Make a tally of the lines in the records that include the string "Viewport", and give only that number.

----- Listed entries

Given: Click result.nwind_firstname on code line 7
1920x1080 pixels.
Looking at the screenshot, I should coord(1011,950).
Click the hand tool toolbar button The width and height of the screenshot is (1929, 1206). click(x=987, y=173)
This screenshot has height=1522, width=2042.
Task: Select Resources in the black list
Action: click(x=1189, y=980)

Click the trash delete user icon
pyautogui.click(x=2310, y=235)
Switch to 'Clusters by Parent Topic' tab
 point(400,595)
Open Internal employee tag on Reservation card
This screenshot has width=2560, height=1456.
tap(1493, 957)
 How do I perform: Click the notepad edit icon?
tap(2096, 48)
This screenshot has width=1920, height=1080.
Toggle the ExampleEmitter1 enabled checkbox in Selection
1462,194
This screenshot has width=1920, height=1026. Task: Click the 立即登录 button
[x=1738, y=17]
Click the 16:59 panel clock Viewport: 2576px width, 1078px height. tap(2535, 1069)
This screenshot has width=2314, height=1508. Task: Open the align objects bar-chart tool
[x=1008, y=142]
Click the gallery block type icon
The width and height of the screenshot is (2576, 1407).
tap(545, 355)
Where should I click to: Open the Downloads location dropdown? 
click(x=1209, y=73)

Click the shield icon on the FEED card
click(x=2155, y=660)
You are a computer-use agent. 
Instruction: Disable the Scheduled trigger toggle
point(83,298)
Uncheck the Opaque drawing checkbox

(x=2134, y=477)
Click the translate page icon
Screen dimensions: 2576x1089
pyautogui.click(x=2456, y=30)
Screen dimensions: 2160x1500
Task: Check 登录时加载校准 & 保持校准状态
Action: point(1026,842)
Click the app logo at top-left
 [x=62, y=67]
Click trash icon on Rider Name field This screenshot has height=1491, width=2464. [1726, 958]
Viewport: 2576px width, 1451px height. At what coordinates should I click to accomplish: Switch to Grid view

----------

*Written answer:* 2